Task goal
Output only the lines below from the one holding "[Leading The Way Logo] (90, 39)" down to the one holding "regelmäßig (74, 1106)", both end lines included and every picture dropped.

Data supplied
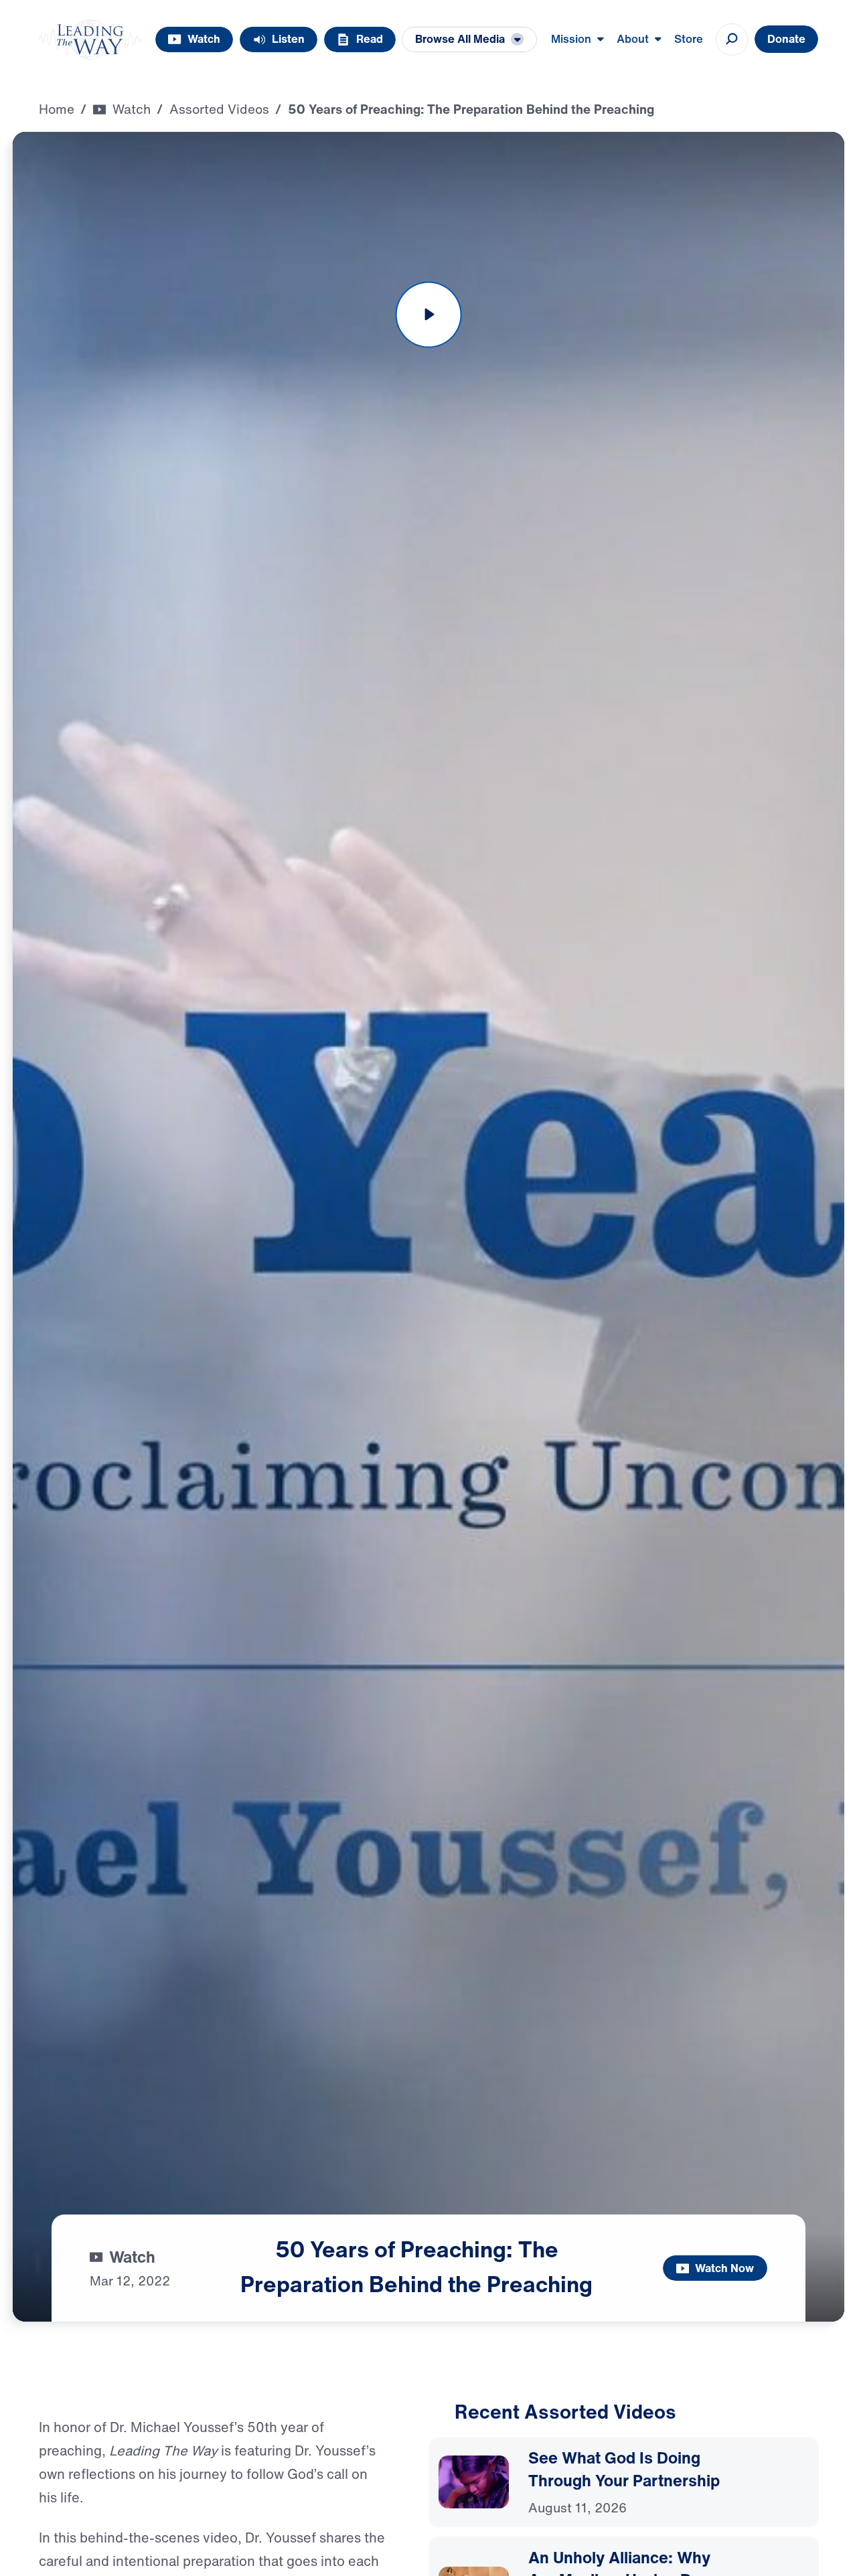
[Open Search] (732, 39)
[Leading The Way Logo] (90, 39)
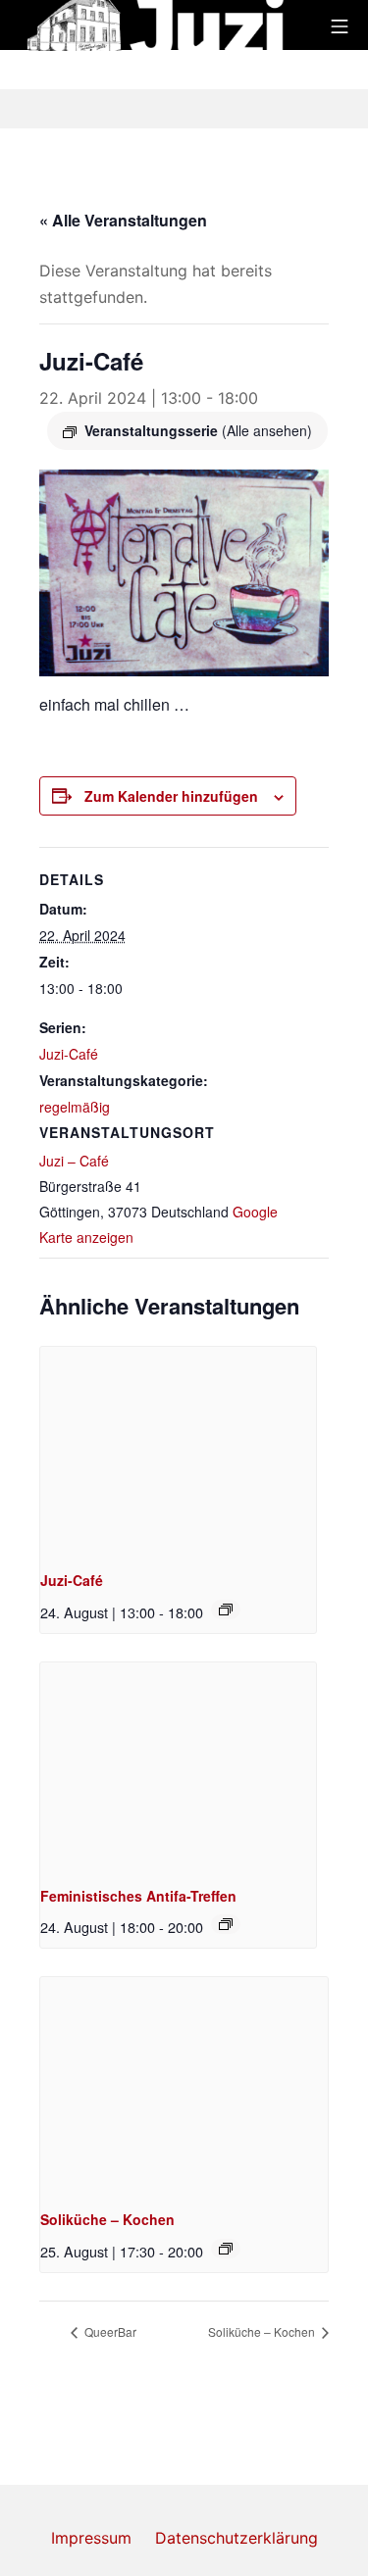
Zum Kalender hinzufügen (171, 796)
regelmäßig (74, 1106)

---

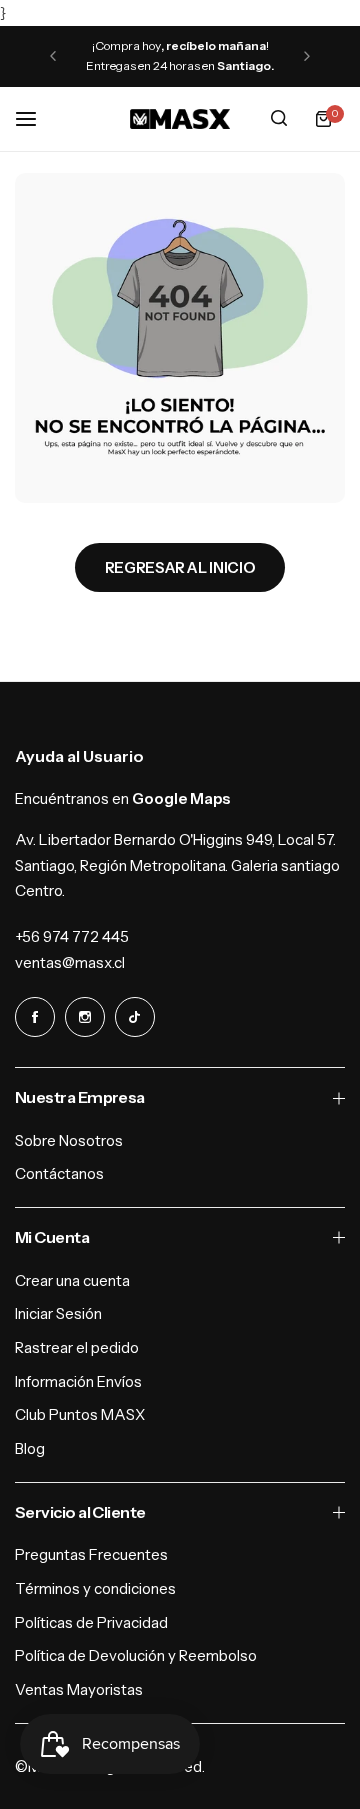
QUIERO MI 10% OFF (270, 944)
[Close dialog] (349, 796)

* * *

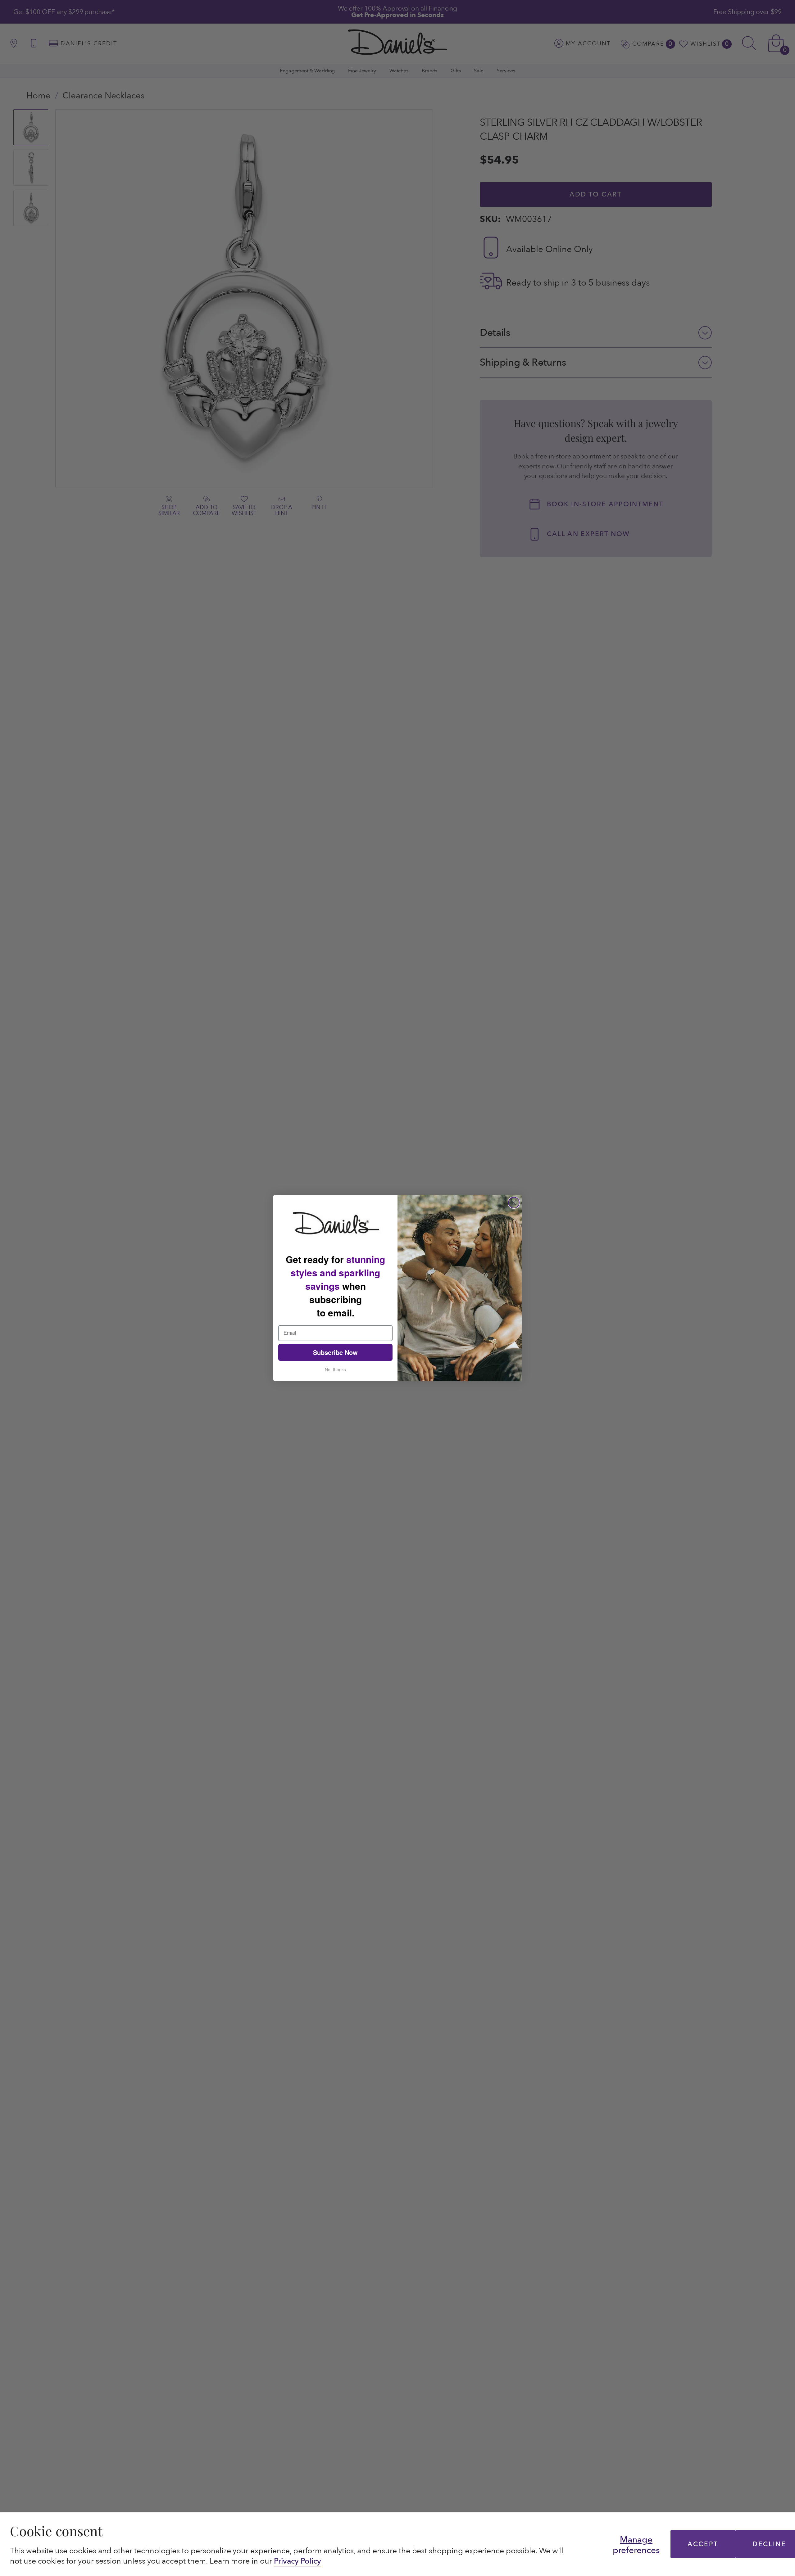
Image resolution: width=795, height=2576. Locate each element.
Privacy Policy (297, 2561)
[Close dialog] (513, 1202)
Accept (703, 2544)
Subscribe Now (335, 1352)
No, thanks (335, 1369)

Finished exercise
[Leading The Way Logo] (90, 39)
Zum Kalender hinzufügen (171, 796)
regelmäßig (74, 1106)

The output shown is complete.